** BEGIN SUPPLIED TEXT **

- Flag of Dahomey
- IOC code: DAH
- NOC: Dahomey Olympic Committee

in Munich
- Competitors: 3 (3 men and 0 women) in 2 sports
- Flag bearer: Leopold Agbazo
- Medals: Gold 0 Silver 0 Bronze 0 Total 0

Summer Olympics appearances (overview)
- 1972; 1976; 1980; 1984; 1988; 1992; 1996; 2000; 2004; 2008; 2012; 2016; 2020; 2024;

= Dahomey at the 1972 Summer Olympics =

Dahomey (now Benin) sent three delegations to compete at the 1972 Summer Olympics in Munich, West Germany from 26 August to 11 September 1972. This was the country's first appearance at a Summer Olympic Games. The delegation consisted of three people, a sprinter, Ibrahima Idrissou, who did not advance past the first heat, boxers Meriga Salou Seriki and Leopold Agbazo who both did not advance to the second round.

** END SUPPLIED TEXT **
** BEGIN SUPPLIED RECORDS **

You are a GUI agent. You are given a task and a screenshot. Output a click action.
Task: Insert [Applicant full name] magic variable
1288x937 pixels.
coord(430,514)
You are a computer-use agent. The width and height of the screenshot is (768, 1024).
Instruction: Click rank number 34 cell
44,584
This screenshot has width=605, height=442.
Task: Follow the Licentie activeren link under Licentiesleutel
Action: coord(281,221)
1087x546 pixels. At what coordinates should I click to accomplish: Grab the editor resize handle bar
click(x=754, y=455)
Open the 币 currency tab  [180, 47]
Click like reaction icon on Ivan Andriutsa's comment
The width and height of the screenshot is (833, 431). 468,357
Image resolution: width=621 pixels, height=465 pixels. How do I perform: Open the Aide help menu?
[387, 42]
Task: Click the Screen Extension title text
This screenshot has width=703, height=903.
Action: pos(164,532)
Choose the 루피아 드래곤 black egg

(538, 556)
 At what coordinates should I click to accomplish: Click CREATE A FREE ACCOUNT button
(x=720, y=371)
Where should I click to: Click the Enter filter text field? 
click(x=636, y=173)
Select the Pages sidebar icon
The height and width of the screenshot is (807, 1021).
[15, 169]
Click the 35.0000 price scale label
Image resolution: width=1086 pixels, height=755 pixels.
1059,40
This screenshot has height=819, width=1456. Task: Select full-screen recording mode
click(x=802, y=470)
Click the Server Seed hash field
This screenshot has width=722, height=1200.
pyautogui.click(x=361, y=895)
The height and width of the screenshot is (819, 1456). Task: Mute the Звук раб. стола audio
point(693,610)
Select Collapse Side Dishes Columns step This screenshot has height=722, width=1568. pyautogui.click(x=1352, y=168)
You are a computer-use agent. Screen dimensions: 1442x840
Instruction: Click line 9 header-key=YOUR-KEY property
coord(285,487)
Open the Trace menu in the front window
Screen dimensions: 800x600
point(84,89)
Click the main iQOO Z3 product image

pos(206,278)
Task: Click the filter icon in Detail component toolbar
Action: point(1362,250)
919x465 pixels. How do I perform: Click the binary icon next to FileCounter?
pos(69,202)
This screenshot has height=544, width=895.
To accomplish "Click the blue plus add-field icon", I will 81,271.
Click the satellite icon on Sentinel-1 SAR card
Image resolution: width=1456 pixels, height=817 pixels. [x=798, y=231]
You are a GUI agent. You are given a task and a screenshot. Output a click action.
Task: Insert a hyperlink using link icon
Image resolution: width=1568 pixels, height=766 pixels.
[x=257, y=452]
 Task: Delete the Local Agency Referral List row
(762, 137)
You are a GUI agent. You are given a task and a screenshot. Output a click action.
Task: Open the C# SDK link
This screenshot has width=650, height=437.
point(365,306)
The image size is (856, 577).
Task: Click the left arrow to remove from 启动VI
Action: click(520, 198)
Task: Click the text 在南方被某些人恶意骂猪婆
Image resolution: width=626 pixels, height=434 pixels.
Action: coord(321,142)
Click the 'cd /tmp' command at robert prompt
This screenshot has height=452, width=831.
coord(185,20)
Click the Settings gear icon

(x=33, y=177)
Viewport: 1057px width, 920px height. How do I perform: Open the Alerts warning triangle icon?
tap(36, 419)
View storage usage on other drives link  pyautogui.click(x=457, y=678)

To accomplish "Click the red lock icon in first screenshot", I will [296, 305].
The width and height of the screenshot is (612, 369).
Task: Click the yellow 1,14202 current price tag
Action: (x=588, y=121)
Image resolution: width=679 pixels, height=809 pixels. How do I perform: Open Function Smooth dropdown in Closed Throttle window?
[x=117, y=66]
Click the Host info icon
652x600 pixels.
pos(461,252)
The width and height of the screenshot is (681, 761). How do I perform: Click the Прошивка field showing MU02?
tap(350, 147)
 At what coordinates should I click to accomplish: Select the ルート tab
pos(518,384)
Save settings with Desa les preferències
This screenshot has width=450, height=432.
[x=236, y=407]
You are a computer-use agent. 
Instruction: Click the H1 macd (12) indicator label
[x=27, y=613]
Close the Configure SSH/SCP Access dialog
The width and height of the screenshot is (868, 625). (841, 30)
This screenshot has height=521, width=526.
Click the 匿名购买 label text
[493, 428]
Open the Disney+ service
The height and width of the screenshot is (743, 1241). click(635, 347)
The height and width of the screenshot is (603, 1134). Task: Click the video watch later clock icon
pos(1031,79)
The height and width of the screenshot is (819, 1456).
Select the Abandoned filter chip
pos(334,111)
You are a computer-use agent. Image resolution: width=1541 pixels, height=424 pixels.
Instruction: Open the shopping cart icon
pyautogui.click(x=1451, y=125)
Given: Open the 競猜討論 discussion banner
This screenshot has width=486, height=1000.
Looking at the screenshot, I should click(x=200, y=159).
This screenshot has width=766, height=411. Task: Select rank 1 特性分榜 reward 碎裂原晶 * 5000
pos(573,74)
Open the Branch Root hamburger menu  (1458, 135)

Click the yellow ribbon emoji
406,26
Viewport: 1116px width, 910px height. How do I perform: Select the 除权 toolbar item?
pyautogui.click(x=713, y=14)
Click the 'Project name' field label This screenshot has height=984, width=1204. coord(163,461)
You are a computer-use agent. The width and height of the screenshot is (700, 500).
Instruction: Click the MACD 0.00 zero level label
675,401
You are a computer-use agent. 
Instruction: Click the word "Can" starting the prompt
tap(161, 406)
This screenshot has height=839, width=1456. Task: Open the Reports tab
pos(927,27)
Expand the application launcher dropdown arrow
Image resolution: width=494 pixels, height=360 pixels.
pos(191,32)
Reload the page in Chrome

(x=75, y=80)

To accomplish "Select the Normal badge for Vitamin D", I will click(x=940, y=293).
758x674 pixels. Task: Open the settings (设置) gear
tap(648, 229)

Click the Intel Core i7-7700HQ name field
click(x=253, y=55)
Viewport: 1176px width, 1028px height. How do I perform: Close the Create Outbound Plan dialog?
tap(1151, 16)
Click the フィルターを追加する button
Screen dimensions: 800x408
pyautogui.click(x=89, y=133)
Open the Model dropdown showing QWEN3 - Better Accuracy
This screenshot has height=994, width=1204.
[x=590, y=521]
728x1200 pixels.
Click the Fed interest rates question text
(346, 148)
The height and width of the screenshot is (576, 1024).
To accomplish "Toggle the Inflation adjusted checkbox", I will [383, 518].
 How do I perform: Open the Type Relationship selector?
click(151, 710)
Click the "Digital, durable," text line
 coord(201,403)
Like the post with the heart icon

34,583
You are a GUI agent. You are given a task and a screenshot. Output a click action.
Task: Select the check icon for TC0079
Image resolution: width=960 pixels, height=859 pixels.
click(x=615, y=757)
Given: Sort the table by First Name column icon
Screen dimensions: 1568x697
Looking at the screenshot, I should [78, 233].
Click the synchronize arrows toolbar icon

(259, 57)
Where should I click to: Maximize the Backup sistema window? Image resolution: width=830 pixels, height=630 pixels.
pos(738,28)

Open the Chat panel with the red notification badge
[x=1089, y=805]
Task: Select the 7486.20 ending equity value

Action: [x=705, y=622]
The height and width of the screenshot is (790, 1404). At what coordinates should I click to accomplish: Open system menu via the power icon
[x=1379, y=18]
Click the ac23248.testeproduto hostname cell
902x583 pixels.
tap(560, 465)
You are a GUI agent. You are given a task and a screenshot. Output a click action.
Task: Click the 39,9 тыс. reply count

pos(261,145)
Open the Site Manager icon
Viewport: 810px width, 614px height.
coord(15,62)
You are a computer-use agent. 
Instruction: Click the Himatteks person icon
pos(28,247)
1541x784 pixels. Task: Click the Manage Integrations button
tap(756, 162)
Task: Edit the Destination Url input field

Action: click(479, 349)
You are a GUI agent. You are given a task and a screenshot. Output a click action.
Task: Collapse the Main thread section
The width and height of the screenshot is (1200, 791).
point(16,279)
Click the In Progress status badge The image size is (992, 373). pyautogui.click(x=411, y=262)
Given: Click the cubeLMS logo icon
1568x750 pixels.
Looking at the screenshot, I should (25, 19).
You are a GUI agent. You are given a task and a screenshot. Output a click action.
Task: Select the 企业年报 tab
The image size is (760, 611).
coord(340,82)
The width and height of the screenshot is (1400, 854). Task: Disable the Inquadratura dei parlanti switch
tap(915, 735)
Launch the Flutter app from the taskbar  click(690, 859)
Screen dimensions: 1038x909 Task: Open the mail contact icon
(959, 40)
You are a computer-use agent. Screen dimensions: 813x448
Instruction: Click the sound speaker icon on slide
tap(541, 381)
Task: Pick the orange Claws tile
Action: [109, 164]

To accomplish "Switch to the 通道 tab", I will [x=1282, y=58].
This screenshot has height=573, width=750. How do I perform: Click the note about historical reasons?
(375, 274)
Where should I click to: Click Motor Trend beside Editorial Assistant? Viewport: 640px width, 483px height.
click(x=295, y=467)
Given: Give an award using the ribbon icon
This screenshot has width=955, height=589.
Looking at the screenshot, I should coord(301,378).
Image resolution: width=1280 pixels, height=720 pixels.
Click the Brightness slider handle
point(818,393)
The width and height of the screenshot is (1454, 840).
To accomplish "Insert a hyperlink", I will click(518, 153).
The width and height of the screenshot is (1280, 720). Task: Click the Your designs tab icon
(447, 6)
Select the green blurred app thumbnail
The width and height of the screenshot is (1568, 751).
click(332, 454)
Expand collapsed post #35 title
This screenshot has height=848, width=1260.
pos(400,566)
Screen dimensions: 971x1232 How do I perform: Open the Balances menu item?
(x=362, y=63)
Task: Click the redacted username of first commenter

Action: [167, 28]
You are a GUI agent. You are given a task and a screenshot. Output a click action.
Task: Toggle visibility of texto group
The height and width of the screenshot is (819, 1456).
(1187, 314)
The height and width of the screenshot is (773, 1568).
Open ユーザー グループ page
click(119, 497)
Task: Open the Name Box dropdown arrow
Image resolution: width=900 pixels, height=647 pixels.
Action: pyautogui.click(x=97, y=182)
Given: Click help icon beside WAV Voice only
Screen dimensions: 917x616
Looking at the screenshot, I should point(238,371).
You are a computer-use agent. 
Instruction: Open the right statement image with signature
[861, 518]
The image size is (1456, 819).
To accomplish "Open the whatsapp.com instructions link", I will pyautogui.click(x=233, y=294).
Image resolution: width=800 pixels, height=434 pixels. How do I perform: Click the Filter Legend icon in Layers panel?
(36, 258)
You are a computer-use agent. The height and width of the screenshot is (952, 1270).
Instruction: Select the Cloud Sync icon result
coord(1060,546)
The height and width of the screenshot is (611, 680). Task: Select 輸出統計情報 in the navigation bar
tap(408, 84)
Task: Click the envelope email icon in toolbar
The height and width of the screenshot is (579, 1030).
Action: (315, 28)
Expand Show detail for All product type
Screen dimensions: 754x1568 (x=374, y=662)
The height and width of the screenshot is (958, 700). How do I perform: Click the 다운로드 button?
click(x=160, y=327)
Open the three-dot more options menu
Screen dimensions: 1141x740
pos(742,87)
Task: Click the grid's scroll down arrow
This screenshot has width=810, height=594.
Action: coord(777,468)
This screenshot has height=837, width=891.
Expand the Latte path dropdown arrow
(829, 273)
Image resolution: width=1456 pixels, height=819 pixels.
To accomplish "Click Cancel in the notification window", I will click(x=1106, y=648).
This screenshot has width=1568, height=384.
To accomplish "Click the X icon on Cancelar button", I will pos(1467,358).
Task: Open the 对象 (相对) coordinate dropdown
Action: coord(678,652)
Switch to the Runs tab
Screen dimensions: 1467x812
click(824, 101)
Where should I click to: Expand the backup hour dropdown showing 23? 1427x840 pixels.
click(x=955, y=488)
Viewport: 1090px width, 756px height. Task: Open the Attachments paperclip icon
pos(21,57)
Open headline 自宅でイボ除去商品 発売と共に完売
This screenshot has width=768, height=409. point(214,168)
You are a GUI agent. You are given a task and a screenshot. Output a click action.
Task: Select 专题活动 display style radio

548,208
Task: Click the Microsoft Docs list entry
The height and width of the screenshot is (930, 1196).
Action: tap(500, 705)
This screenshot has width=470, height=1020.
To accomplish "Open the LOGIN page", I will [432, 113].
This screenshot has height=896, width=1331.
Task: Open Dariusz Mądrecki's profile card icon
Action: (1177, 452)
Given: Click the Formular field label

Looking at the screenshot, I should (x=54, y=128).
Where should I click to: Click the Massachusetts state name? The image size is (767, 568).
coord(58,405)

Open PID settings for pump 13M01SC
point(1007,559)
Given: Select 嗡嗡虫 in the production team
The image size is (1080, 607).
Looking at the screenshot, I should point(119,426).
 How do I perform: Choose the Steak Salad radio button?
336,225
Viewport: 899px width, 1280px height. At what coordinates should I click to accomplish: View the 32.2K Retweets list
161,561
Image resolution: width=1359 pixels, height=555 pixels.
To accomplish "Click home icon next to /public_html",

** END SUPPLIED RECORDS **

§ REQUIRED WORK:
**a)** Duplicate the part of the Dahomey Olympics text that opens with the words containing "Summer Olympics appearances" and closes with "the second round.".
**b)** Using the Dahomey Olympics text, decide whether each statement agrees with it, and support each yes or no by quoting the deciding words: (i) The 1972 Games marked Dahomey's first appearance at a Summer Olympics. (ii) Ibrahima Idrissou advanced past the first heat. (iii) Leopold Agbazo was the flag bearer.

§ RESPONSES TO THE EXERCISE:
**a)**
Summer Olympics appearances (overview)
- 1972; 1976; 1980; 1984; 1988; 1992; 1996; 2000; 2004; 2008; 2012; 2016; 2020; 2024;

= Dahomey at the 1972 Summer Olympics =

Dahomey (now Benin) sent three delegations to compete at the 1972 Summer Olympics in Munich, West Germany from 26 August to 11 September 1972. This was the country's first appearance at a Summer Olympic Games. The delegation consisted of three people, a sprinter, Ibrahima Idrissou, who did not advance past the first heat, boxers Meriga Salou Seriki and Leopold Agbazo who both did not advance to the second round.

**b)**
(i) Yes: "This was the country's first appearance at a Summer Olympic Games."
(ii) No: "Ibrahima Idrissou, who did not advance past the first heat"
(iii) Yes: "Flag bearer: Leopold Agbazo"